• Raw data
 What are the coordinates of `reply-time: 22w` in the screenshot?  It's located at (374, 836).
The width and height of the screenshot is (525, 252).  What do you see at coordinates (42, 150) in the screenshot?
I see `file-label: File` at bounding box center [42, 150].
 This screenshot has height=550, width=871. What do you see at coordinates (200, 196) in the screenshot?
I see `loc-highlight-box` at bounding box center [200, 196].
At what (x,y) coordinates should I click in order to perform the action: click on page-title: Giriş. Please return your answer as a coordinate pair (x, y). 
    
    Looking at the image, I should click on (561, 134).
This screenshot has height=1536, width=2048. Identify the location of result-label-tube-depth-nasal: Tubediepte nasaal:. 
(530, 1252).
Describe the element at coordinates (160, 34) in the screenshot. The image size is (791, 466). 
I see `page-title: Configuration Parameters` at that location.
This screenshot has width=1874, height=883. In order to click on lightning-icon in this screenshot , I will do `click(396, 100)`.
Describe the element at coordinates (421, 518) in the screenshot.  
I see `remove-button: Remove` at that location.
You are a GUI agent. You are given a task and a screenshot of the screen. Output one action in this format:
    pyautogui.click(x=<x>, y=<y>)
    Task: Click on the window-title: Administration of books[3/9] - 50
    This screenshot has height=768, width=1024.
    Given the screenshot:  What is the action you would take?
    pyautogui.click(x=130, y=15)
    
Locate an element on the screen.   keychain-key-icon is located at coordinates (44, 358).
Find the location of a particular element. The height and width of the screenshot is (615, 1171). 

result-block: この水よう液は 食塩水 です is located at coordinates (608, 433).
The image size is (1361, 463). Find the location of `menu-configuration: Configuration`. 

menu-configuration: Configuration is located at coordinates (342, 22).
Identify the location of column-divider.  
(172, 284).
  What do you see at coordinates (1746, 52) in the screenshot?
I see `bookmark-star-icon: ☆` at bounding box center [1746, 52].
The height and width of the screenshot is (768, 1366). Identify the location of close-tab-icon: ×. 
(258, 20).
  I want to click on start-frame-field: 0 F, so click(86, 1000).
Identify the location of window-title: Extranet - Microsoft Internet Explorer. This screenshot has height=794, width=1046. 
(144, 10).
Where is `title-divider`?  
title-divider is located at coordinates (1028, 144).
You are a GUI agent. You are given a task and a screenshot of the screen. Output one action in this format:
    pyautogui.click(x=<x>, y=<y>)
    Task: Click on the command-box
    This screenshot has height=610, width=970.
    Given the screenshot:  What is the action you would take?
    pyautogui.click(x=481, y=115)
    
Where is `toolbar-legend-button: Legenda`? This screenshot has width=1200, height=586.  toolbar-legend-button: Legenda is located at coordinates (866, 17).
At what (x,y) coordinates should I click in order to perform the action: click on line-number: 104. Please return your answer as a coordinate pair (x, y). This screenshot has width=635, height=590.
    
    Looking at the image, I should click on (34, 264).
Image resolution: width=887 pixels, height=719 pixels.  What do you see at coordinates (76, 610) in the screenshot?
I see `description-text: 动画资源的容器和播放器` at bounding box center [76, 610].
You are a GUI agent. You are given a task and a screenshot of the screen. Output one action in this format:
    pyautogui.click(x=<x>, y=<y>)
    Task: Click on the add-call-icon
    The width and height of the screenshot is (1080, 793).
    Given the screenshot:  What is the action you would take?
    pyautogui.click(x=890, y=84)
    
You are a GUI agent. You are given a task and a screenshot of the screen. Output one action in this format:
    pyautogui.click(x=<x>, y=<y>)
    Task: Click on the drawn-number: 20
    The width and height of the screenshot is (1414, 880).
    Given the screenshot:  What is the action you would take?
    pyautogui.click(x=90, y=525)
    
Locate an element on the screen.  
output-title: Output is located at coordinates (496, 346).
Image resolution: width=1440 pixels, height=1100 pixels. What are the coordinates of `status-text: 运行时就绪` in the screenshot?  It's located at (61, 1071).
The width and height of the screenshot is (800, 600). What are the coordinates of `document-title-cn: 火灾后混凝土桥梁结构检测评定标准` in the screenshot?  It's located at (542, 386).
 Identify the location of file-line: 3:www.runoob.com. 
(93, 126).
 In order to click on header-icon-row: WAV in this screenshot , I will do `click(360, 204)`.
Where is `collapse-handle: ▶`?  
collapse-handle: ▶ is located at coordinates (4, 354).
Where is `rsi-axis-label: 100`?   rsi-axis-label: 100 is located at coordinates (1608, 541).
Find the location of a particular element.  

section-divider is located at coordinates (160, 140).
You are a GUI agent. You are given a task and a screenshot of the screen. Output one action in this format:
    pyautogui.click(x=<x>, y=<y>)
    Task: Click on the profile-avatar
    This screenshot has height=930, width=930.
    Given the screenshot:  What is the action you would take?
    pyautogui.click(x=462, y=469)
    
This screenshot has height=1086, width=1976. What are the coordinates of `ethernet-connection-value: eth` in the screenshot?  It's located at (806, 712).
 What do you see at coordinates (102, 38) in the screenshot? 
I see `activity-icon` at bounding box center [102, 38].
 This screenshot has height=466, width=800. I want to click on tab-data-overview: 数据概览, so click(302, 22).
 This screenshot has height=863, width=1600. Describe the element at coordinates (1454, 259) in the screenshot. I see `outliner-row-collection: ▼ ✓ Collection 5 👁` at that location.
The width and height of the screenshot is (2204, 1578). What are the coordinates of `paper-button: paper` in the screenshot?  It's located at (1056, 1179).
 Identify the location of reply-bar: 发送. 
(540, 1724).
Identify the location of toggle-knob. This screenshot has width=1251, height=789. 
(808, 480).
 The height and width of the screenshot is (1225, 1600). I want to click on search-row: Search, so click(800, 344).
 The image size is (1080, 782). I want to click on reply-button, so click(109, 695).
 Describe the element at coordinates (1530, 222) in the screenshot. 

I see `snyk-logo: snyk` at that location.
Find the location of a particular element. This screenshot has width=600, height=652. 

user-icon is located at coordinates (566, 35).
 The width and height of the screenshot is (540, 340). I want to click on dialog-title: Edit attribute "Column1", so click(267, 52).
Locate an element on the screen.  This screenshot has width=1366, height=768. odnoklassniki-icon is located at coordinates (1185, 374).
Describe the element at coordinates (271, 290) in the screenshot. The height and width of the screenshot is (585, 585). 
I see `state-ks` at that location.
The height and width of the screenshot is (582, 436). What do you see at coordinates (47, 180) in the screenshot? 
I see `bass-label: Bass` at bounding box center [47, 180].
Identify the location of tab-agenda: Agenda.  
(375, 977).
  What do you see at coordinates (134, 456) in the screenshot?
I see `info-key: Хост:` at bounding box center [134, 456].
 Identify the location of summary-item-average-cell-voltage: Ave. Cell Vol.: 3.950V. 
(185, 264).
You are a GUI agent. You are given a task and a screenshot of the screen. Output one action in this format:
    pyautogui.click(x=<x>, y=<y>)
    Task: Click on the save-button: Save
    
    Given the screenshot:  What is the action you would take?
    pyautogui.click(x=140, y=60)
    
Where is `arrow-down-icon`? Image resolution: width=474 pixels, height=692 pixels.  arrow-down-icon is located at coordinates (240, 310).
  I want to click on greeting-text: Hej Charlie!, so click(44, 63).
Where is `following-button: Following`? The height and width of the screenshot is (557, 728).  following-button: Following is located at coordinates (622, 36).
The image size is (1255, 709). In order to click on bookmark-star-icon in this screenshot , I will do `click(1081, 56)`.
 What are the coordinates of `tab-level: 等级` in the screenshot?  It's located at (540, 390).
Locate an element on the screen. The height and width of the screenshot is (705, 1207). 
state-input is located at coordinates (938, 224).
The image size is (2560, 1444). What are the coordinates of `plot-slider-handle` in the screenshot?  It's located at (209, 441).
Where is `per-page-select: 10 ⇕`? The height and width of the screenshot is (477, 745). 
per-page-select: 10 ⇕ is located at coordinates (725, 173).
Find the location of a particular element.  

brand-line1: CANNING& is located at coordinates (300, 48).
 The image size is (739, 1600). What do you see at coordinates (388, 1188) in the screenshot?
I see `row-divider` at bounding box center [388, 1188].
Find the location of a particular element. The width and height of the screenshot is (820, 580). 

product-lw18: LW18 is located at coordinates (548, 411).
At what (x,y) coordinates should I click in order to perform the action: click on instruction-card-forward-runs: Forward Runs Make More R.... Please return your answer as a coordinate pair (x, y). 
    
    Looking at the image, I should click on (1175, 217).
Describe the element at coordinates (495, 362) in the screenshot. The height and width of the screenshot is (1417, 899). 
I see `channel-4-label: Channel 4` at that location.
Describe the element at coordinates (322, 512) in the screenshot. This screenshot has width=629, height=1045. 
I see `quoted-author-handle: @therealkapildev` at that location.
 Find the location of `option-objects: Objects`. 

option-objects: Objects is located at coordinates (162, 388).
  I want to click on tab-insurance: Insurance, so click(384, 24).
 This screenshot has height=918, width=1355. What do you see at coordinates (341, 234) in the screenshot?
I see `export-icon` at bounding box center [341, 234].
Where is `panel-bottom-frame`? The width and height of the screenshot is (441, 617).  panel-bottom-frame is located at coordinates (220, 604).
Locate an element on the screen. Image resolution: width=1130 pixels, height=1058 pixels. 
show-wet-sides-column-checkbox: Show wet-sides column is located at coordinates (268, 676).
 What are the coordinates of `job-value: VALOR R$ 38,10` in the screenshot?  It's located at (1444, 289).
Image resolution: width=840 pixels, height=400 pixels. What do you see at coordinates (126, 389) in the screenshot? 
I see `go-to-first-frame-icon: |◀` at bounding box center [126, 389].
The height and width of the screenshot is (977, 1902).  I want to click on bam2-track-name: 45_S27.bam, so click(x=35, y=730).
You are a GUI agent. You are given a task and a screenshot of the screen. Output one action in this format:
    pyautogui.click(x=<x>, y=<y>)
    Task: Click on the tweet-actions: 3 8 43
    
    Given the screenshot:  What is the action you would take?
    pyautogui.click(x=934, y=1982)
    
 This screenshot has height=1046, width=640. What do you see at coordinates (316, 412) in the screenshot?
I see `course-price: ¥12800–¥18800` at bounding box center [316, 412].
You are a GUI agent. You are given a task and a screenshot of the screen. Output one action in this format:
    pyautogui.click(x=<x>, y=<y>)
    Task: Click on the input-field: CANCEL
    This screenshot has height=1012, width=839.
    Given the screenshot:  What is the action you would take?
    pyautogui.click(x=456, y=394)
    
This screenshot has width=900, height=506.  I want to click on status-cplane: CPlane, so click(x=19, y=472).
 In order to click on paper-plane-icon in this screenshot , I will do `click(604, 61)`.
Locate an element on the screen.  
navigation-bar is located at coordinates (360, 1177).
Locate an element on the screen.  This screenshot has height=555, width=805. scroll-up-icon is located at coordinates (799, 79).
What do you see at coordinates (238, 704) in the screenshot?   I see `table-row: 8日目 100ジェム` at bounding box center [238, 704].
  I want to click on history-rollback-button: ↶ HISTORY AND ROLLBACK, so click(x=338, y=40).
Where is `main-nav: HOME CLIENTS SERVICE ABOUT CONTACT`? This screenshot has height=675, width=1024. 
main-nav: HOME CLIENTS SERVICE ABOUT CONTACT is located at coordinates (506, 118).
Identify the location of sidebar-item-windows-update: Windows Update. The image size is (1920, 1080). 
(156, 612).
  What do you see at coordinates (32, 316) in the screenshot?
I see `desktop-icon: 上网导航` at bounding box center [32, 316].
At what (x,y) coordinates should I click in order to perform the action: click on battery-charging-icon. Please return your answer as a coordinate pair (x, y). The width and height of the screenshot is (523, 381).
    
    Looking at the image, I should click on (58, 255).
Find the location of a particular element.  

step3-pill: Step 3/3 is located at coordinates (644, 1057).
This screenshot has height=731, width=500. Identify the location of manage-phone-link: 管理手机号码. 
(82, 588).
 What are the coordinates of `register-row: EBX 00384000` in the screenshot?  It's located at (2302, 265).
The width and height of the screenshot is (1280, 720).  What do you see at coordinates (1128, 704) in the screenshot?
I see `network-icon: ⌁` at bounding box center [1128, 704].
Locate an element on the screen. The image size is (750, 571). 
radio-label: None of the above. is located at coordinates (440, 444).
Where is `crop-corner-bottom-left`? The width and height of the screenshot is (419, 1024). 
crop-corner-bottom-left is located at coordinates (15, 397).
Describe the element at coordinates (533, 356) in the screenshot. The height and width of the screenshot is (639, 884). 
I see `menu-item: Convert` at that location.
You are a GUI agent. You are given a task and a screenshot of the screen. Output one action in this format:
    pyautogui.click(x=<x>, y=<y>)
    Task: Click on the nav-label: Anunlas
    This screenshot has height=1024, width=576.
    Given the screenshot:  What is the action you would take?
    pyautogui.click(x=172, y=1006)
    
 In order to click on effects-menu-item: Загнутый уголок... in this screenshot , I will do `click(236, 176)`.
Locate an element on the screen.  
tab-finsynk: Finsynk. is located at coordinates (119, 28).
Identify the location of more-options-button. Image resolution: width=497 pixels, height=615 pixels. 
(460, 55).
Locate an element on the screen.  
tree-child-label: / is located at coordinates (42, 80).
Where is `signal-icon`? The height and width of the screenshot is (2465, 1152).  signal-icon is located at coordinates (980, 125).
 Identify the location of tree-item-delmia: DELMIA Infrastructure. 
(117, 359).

• Brief
Report each line of the material above that contains the string "objects", counting only matches in the same case.

• Task solution
 Find the location of `option-objects: Objects`. 
option-objects: Objects is located at coordinates (162, 388).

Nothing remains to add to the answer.